Professor Emily Hill is a specialist on the history of China during the twentieth century. Her main area of research has been China’s political and economic development during the period 1931-37. Her new project on the political economy of agriculture examines land reform programs in relation to the industrialization of agriculture in mainland China and Taiwan since the 1950s.
Since July 1, 2015, Professor Hill has coordinated the Semester in Shanghai program, an Arts and Science undergraduate exchange to Fudan University, Shanghai. She was a founder of the program when it was established in 2005.
Smokeless Sugar: The death of a provincial bureaucrat and the construction of China's national economy
Publications
- Smokeless Sugar: The death of a provincial bureaucrat and the construction of China's national economy.

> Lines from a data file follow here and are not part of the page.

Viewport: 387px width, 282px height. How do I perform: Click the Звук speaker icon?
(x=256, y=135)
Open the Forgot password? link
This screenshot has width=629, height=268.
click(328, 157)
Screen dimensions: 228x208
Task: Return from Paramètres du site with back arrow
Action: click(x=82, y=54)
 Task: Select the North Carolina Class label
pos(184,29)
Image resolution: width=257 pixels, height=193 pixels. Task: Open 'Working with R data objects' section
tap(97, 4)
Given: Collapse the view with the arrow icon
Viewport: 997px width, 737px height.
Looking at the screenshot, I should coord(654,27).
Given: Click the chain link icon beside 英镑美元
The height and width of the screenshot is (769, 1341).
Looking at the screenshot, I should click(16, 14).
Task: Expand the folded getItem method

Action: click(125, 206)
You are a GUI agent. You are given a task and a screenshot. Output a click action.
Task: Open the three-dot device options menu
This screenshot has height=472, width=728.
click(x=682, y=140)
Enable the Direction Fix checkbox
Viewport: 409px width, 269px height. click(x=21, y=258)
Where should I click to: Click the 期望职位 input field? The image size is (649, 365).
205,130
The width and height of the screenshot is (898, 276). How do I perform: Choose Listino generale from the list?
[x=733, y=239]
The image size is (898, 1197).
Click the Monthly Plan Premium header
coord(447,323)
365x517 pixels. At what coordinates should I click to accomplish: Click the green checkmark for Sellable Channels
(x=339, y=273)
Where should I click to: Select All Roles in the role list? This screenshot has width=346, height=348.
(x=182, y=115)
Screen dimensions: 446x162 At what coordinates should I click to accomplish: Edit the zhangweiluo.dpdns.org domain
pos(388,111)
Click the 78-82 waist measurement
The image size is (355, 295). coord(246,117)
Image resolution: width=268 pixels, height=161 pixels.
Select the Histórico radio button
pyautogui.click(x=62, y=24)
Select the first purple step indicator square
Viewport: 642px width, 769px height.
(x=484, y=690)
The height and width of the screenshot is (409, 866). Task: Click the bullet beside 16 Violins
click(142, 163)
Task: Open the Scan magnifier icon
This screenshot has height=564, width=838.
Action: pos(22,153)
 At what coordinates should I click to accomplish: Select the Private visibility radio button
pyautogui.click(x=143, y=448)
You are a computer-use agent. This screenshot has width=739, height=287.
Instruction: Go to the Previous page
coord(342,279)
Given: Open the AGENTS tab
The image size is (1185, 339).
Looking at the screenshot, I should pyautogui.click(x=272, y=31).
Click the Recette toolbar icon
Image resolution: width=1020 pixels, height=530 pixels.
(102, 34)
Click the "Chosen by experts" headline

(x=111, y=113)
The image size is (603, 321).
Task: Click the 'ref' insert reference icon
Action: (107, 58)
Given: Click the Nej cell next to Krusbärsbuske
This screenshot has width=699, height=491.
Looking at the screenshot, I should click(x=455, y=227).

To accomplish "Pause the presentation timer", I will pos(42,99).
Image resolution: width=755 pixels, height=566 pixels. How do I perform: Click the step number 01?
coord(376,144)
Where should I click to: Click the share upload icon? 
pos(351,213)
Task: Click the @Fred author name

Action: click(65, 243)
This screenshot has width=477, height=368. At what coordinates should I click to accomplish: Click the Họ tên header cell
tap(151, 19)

University of British Columbia Press, 2010. For the Introduction and a sample chapter, visit: http://www.ubcpress.ubc.ca/search/title_book.asp?BookID=299172061
- (In preparation) Chiang Kai-shek: The Critical Years, 1935 to 1950. An edited volume of papers resulting from a workshop on "Re-assessing Chiang Kai-shek: An International Dialogue," convened at Queen's.
- “Toxics in China” (Review Essay). Social Justice. Special Issue: Bhopal and After: The Chemical Industry as Toxic Capitalism Vol. 41.1-2 (December 2014).
Professor Hill supervises MA and PhD students working on the history of China since the late nineteenth century.